В те годы районный белорусский городок, где жили мои деды, прежде всего, славился чистым воздухом и Днепром, а самое главное – яблоневыми садами. Не было тут сколько-то интересных строений, улиц и предприятий, во время войны городок был практически разрушен и ничего красивого, заметного в нем не построили вплоть до восьмидесятых. Это особенно бросалось в глаза нам, приезжавшим к нашим старикам на лето из прибалтийской столицы с её средневековыми улицами, многочисленными соборами и богатой старинными легендами историей. А здесь большинство улиц были не асфальтированы, не освещены, многоэтажки на центральной Первомайской были косоватые, их обитатели на балконах на высоко поднятых верёвках неизменно развешивали разные кальсоны и панталоны, автобусы курсировали всего лишь по двум маршрутам, магазины были убогие. Частных легковых машин почти не было, по городу сновали лишь грузовики и «фургоны» да «козлы». Когда на нашей улочке слышался шум автомобиля, жители выскакивали во дворы посмотреть – к кому и что приехало – то ли газ привезли (баллоны тогда развозили по домам), то ли сосед Женька со служебным фургоном «Хлеб» домой во время смены завернул, то ли кто-то из пожилых соседей занемог и «скорую» вызвал. А так проходящего транспорта не бывало тогда на этих улочках. Нас, проживавших в своём городе на одной из самых шумных и загазованных улиц, такая летняя идиллия веселила.
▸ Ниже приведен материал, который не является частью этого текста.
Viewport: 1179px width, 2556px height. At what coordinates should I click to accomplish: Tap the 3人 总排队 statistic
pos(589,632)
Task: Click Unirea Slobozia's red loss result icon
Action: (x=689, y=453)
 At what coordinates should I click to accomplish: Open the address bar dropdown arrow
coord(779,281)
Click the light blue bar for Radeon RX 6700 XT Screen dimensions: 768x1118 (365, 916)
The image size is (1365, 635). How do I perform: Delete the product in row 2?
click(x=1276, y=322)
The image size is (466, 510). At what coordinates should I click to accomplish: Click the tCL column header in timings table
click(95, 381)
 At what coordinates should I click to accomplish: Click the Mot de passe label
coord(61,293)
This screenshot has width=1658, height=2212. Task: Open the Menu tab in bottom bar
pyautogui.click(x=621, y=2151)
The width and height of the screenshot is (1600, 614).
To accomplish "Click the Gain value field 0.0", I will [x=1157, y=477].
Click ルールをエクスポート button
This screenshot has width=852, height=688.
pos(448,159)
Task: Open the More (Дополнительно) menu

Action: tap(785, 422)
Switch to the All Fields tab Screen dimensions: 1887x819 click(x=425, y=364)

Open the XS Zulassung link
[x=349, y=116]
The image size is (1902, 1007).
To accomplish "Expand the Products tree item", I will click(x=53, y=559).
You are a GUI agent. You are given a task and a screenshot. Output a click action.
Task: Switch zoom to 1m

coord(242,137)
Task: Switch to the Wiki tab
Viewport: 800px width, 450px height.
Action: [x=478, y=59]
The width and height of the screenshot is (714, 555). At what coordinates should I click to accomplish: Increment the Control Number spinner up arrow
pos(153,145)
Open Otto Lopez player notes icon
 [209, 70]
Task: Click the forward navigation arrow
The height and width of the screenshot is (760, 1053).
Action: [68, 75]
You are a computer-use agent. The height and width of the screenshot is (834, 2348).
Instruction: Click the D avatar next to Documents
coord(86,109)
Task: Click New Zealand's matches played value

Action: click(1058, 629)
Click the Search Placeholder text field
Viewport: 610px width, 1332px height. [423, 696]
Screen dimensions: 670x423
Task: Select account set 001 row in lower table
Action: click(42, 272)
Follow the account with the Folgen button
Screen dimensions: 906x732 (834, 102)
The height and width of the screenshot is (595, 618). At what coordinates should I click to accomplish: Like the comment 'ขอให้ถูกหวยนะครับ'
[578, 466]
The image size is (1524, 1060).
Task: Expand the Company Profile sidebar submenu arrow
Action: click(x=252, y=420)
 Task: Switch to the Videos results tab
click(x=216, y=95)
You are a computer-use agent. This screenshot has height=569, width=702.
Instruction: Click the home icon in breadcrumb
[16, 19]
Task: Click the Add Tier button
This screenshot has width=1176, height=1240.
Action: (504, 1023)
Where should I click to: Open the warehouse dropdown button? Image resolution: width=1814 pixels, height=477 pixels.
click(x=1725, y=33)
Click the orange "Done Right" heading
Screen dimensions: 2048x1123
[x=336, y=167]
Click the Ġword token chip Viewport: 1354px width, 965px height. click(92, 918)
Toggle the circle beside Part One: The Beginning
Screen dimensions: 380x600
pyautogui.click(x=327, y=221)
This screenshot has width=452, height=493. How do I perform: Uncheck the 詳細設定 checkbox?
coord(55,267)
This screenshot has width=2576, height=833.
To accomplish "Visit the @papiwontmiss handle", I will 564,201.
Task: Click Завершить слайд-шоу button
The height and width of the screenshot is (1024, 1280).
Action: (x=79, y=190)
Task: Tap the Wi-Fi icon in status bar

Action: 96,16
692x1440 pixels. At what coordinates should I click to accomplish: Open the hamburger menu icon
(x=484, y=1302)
Да, не было здесь ни машин, ни асфальта, ни «шума городского», но было, как я уже упомянула, много садов. Весной городишко утопал в нежном аромате яблоневого цвета. Белые, розовые цветы на ветках деревьев… Как тогда все благоухало! Особенно много было знаменитой белорусской пепиньки, она, по-моему, обильно плодоносила каждый год, а ветви, осыпанные этими некрупными, но вкусными яблочками, склонялись под тяжестью плодов до земли и приходилось их подпирать длинными жердями. До сих пор помню названия сортов – «пепинька», «добрый крестьянин», «белый слад», «боровинка»… У каждого свой, неповторимый вкус. В урожайные годы деваться не было куда летом и осенью от яблок и груш, но хранить их не умели, не имели где, поэтому при всём этом сезонном изобилии, зимой фруктов, конечно, никаких не было. Был какой-то небольшой приёмный пунктик «Пищевик», за копейки с перебоями принимавший ароматные плоды и массово гноивший их, потому что ничего не хранилось, как следует, не вывозилось вовремя. Да, к сожалению, так было…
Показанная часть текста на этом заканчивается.